[Entradas sobre dónde aparecen los elementos]
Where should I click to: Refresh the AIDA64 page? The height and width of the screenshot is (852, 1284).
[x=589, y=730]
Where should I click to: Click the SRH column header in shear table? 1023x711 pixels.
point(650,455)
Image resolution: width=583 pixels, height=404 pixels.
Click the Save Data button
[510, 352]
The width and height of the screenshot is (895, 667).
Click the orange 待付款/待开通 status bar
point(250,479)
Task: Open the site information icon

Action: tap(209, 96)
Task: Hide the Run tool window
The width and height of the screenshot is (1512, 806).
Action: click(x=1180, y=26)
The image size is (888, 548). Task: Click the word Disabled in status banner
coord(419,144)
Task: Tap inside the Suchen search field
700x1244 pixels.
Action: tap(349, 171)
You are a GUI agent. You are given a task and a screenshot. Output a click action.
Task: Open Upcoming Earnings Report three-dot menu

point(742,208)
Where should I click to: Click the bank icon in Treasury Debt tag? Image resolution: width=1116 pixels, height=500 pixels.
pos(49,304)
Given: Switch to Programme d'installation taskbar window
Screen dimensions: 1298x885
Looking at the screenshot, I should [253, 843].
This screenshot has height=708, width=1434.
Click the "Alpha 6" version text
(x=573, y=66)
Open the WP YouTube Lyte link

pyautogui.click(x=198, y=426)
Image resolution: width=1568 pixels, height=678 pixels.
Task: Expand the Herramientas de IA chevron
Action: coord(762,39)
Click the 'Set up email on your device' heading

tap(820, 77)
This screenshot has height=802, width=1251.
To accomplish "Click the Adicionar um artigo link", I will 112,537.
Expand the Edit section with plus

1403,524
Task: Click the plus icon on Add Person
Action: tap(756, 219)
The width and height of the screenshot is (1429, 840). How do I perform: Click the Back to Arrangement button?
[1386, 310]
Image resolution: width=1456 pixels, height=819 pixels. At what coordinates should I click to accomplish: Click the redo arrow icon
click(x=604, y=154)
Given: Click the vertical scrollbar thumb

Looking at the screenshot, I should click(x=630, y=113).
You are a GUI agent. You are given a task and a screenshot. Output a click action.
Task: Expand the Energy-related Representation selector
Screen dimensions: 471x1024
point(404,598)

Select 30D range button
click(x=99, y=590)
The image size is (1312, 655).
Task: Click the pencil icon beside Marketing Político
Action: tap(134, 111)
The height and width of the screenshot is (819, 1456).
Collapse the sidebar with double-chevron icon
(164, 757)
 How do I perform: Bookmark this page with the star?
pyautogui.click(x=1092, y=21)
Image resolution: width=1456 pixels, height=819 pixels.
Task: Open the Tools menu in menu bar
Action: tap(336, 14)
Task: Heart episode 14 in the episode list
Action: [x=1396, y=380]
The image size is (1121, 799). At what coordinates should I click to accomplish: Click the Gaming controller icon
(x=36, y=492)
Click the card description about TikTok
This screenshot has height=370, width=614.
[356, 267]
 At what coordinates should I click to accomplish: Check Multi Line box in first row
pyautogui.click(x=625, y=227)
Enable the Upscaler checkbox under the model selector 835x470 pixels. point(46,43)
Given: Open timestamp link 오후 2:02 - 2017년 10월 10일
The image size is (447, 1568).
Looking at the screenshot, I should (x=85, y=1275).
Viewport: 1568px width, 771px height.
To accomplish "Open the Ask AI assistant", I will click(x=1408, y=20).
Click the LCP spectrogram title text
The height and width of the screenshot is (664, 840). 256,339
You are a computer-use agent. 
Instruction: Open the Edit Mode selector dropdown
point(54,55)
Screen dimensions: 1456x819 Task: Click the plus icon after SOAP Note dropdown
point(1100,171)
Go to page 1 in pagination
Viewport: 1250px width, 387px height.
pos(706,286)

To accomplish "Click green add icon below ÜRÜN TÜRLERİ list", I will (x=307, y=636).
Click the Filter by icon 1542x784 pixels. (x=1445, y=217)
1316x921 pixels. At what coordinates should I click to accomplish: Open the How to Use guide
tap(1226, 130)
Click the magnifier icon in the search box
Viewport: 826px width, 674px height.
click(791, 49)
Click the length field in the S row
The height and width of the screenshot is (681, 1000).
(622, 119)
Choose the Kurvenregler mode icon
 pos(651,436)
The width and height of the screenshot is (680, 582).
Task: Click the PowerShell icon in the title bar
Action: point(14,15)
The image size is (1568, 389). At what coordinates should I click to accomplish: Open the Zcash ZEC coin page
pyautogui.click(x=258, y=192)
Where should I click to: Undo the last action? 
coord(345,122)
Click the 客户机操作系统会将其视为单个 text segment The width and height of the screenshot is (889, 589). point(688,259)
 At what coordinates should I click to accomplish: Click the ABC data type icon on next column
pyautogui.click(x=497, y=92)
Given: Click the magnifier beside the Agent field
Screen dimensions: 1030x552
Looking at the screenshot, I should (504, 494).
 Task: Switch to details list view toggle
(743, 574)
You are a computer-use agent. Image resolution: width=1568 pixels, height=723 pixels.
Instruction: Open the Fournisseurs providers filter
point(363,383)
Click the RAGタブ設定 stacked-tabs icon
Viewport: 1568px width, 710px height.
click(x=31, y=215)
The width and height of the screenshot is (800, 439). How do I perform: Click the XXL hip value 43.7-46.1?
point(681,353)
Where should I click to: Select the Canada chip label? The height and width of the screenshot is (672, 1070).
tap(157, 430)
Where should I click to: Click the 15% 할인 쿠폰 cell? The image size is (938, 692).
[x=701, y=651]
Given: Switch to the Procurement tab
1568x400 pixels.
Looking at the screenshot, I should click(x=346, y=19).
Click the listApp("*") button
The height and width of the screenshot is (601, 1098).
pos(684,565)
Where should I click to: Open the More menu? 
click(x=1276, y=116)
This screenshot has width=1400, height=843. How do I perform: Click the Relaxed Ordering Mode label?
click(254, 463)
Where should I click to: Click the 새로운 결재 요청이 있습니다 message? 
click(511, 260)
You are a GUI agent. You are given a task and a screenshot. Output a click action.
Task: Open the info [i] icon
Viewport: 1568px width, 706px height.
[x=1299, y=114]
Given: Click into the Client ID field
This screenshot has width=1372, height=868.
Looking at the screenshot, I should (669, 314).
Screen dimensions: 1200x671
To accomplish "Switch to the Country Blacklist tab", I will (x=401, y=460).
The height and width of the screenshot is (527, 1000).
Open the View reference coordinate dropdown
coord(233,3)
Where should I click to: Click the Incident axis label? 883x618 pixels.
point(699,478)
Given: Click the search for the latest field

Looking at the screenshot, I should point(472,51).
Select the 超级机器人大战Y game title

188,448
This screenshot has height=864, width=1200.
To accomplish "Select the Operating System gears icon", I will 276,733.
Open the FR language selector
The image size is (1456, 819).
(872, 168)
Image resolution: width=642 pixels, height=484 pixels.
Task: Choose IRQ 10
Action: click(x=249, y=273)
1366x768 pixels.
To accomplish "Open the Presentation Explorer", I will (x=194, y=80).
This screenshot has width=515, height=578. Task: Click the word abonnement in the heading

TAREA A RESOLVER: Indica cada línea de los registros anteriores que contenga la cadena "what" y cópiala completa. Se distingue entre mayúsculas y minúsculas.

RESULTADO DE LA TAREA:
Image resolution: width=1456 pixels, height=819 pixels. At what coordinates should I click to accomplish: Click the redo arrow icon
The image size is (1121, 799). At what coordinates should I click to accomplish: Click the Gaming controller icon
 At what coordinates should I click to accomplish: Check Multi Line box in first row
1316x921 pixels. At what coordinates should I click to accomplish: Open the How to Use guide
The image size is (1568, 389). At what coordinates should I click to accomplish: Open the Zcash ZEC coin page
 At what coordinates should I click to accomplish: Click the ABC data type icon on next column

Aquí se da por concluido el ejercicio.